- INSTRUCTION A
Give the stretch of the stored records from their first line through the line containing "file-services-icon is located" as a JSON list of strings, one string per line, with blank lines left out.

A few weeks ago, Canada lost its bid for a seat on the United Nations Security Council. For some, it was a non-event. But for others, it reminds of a moment from five years ago when the new government promised Canada a fresh, progressive, and multilateral foreign policy. After a similar UN Security loss by the Conservative government in 2010, Justin Trudeau stated rather bluntly: “Canada’s back.” Canada would supposedly regain its voice on the world stage with a new diplomatic approach. Now, many are left questioning how that policy has worked for Canada today.1
Leader persuasion is an essential skill for gaining popularity and enacting policy. There exists a body of political research that focuses on how, when, and why political leaders succeed. Much of the research explores “hawkish” policy, which is when leaders take an aggressive approach to international relations. Hawkish leaders are typically perceived to be stronger and more uncompromising than their dovish counterparts.2 Examples include Winston Churchill, Richard Nixon, and Margaret Thatcher, who once famously reminded George Bush not to “go wobbly” in response to Sadam Hussein’s invasion of Kuwait in 1990.

- INSTRUCTION B
According to the passage on Canada's foreign policy, what did Justin Trudeau say after the Conservative government's 2010 UN Security Council loss?

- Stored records
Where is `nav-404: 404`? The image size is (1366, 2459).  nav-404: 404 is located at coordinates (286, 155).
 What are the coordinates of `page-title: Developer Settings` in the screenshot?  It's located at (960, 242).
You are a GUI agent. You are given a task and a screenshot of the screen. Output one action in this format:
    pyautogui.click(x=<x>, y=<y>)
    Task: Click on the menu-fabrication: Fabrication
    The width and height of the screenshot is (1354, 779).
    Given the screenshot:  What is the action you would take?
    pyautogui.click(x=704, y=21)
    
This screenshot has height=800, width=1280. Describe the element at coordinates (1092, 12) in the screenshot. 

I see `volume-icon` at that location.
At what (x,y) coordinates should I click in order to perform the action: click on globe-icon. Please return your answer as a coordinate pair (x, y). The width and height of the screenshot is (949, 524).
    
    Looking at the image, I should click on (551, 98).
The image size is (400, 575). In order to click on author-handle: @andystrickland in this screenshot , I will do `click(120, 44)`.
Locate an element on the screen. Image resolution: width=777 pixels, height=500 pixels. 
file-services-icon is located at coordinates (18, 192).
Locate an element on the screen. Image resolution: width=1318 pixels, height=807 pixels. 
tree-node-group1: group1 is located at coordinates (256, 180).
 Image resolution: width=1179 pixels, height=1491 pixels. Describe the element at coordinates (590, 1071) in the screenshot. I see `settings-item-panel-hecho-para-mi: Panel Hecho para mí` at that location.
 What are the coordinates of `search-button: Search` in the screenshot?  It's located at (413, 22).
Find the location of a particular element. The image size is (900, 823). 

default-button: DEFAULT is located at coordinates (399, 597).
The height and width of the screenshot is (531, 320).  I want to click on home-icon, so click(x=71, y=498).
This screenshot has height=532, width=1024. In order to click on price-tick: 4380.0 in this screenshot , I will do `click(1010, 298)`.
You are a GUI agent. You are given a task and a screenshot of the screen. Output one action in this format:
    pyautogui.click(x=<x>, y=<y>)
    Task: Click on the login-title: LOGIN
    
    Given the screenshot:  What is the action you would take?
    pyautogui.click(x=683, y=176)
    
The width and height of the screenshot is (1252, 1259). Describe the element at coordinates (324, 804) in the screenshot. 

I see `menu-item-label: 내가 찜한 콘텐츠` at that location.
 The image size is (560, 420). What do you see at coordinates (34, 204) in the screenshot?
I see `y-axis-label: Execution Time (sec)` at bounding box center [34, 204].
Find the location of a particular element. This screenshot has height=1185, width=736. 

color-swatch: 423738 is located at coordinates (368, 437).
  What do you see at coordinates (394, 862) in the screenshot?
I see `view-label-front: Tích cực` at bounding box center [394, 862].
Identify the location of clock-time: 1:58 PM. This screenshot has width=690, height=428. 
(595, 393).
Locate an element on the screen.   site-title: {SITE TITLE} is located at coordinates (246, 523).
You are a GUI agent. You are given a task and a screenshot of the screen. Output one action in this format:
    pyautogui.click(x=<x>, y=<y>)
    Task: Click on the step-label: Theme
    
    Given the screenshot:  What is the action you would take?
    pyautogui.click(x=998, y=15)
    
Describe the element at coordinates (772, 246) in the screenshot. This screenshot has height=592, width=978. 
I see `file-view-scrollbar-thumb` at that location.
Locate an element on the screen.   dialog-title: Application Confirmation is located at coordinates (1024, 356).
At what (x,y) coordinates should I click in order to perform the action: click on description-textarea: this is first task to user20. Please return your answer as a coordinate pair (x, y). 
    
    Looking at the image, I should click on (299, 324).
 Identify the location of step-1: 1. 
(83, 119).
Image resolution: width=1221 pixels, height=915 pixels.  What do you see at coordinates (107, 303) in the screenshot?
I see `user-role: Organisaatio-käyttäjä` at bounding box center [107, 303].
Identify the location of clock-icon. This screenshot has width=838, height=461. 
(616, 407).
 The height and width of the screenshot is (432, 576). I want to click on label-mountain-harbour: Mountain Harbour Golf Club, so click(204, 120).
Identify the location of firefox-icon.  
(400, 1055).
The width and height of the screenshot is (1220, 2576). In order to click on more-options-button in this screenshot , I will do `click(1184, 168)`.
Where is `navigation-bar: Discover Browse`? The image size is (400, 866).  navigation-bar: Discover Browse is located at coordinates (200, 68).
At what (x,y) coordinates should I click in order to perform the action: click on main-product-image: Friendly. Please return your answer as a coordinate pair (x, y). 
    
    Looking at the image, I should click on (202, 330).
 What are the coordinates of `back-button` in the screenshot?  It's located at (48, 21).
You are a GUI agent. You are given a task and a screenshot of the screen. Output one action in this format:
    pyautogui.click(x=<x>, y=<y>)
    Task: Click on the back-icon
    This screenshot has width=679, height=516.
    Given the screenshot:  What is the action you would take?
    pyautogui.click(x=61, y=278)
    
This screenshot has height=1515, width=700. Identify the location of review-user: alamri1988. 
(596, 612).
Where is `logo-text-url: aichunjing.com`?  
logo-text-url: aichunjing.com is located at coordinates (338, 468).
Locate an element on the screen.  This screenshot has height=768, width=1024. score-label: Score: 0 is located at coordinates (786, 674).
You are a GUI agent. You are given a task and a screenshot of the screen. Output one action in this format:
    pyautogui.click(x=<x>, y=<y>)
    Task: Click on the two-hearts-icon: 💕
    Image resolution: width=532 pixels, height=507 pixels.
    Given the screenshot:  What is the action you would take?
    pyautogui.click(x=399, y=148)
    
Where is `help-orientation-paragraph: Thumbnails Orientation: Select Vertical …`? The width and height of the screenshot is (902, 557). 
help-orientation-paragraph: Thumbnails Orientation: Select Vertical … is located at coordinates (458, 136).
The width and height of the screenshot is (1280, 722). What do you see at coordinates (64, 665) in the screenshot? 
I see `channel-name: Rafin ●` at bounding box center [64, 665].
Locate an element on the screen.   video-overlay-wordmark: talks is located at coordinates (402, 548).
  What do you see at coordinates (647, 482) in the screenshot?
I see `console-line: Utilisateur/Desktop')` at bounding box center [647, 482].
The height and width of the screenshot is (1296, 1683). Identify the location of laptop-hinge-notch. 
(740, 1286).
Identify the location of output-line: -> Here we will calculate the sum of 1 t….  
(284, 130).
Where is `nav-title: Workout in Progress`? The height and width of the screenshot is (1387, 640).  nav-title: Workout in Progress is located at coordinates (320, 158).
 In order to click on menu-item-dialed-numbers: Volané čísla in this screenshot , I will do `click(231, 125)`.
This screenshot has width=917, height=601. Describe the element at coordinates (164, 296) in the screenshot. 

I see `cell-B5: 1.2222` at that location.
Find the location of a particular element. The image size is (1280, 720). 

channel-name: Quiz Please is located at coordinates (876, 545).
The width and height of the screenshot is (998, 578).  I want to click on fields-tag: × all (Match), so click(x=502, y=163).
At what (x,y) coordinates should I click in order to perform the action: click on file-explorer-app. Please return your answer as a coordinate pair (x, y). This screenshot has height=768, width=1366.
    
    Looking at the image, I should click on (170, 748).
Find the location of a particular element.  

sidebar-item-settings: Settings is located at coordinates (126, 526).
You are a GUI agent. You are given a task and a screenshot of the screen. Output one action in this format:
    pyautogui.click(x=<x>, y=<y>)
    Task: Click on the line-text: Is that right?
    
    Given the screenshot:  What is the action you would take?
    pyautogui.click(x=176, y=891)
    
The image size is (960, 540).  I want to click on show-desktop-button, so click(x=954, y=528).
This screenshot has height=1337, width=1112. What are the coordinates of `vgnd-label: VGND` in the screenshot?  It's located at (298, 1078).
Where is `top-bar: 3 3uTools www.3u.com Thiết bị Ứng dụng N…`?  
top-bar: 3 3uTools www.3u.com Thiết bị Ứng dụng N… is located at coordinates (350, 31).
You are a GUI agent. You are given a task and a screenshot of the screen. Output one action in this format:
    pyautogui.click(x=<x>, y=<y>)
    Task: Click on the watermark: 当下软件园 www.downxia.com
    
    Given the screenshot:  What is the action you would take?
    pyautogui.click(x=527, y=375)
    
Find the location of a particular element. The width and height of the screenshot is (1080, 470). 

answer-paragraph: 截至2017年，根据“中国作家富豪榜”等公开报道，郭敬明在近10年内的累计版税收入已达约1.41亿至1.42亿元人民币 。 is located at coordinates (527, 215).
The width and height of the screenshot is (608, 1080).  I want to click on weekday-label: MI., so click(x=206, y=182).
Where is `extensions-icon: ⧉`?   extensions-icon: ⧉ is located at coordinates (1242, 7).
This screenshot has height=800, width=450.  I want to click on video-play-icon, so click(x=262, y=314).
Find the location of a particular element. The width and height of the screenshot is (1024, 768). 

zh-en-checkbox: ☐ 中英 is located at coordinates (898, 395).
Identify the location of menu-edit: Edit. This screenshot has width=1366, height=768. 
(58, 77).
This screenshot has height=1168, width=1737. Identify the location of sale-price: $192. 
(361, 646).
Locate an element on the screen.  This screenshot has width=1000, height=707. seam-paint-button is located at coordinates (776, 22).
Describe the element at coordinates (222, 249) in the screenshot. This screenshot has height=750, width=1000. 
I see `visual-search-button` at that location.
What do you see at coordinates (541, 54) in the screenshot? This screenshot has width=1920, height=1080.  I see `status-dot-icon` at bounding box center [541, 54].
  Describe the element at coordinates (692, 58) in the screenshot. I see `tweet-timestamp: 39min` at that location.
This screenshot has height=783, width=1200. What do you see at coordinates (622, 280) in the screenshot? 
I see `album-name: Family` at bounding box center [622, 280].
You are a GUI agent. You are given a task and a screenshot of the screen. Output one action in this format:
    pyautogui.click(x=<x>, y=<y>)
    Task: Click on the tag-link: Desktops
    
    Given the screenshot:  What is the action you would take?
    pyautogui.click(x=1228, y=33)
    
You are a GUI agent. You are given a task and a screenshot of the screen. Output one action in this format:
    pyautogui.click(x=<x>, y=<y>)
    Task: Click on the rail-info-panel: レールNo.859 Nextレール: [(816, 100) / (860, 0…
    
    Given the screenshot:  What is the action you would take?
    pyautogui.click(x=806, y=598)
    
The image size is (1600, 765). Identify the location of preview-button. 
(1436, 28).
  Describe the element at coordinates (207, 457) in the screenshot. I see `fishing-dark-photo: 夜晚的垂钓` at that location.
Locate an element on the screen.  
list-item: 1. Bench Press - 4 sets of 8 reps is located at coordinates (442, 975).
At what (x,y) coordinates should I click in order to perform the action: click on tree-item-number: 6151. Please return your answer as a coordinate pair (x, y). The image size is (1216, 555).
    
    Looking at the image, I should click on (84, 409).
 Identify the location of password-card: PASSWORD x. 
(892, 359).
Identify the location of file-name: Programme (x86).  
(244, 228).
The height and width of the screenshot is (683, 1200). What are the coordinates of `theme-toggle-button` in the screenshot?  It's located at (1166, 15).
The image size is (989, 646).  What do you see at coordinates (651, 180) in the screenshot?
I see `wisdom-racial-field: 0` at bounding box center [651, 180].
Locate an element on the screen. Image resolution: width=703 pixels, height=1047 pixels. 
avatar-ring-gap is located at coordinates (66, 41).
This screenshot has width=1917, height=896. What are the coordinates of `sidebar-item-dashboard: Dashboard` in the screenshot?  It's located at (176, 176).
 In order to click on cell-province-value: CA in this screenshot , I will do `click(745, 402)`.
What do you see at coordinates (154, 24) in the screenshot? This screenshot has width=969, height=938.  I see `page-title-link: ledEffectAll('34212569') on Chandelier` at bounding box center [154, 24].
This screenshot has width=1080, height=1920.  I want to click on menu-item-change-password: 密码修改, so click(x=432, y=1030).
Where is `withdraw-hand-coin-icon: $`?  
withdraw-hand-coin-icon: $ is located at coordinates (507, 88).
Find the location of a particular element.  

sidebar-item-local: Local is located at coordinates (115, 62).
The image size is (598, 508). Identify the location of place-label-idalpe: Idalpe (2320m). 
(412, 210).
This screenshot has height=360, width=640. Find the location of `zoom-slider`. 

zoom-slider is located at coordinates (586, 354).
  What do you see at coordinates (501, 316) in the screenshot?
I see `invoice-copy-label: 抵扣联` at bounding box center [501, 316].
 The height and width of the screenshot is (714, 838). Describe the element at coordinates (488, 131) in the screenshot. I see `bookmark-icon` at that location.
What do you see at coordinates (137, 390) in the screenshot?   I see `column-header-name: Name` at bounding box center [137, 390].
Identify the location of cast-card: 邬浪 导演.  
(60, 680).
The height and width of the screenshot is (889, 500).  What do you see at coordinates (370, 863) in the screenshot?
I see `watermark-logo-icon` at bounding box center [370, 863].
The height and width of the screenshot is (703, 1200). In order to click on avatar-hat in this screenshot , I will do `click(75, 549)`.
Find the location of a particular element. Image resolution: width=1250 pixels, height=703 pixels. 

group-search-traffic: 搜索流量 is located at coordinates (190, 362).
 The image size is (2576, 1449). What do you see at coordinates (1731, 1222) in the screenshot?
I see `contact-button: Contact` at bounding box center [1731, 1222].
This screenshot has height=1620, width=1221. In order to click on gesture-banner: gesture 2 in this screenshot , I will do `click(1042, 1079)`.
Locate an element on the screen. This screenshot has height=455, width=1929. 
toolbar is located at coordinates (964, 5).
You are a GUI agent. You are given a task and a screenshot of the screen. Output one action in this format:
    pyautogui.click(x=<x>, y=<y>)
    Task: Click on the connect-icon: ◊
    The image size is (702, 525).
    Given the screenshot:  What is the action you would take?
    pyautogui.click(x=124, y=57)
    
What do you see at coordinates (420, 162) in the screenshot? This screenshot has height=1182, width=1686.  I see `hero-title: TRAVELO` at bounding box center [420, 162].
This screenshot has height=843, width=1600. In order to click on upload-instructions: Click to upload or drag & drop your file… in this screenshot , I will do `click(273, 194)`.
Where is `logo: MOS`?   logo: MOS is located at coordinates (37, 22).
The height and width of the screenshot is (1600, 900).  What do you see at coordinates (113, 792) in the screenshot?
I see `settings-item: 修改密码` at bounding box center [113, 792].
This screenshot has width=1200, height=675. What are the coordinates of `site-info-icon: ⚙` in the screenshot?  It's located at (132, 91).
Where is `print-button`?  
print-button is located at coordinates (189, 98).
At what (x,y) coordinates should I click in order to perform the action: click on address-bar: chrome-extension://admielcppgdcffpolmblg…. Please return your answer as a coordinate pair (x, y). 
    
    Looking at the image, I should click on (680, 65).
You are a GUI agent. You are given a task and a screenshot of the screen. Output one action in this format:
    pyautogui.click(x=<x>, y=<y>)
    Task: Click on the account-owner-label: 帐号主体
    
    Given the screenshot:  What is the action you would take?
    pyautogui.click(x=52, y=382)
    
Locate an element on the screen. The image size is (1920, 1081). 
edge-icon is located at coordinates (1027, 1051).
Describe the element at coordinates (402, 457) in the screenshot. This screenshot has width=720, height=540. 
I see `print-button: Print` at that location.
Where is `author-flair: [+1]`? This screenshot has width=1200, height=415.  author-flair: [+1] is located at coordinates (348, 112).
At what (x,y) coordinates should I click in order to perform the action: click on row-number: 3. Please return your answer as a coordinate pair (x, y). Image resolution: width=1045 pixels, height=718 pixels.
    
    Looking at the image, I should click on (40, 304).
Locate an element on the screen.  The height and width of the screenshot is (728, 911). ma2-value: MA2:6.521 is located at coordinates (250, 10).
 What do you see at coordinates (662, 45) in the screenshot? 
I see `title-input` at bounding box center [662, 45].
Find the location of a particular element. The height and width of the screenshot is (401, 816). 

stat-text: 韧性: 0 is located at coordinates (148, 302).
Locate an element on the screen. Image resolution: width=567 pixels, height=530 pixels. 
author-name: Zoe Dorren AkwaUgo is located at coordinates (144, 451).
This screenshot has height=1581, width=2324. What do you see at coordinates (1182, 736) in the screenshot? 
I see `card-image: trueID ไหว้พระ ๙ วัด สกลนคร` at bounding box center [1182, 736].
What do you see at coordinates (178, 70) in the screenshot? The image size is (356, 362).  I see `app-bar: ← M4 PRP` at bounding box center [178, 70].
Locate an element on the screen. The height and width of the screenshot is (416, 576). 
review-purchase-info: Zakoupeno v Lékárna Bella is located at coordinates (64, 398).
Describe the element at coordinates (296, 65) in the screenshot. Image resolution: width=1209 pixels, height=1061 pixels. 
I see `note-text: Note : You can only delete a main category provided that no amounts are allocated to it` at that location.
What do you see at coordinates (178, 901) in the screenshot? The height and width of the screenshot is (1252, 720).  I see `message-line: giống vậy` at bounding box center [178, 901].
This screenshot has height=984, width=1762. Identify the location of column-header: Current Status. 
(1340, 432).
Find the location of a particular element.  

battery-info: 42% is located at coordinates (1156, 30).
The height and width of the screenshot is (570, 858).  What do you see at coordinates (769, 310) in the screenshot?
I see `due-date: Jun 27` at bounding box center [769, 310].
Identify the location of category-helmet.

- PROBLEM SOLUTION A
[
  "Where is `nav-404: 404`? The image size is (1366, 2459).  nav-404: 404 is located at coordinates (286, 155).",
  " What are the coordinates of `page-title: Developer Settings` in the screenshot?  It's located at (960, 242).",
  "You are a GUI agent. You are given a task and a screenshot of the screen. Output one action in this format:",
  "    pyautogui.click(x=<x>, y=<y>)",
  "    Task: Click on the menu-fabrication: Fabrication",
  "    The width and height of the screenshot is (1354, 779).",
  "    Given the screenshot:  What is the action you would take?",
  "    pyautogui.click(x=704, y=21)",
  "This screenshot has height=800, width=1280. Describe the element at coordinates (1092, 12) in the screenshot. ",
  "I see `volume-icon` at that location.",
  "At what (x,y) coordinates should I click in order to perform the action: click on globe-icon. Please return your answer as a coordinate pair (x, y). The width and height of the screenshot is (949, 524).",
  "    Looking at the image, I should click on (551, 98).",
  "The image size is (400, 575). In order to click on author-handle: @andystrickland in this screenshot , I will do `click(120, 44)`.",
  "Locate an element on the screen. Image resolution: width=777 pixels, height=500 pixels. ",
  "file-services-icon is located at coordinates (18, 192)."
]

- PROBLEM SOLUTION B
“Canada’s back.”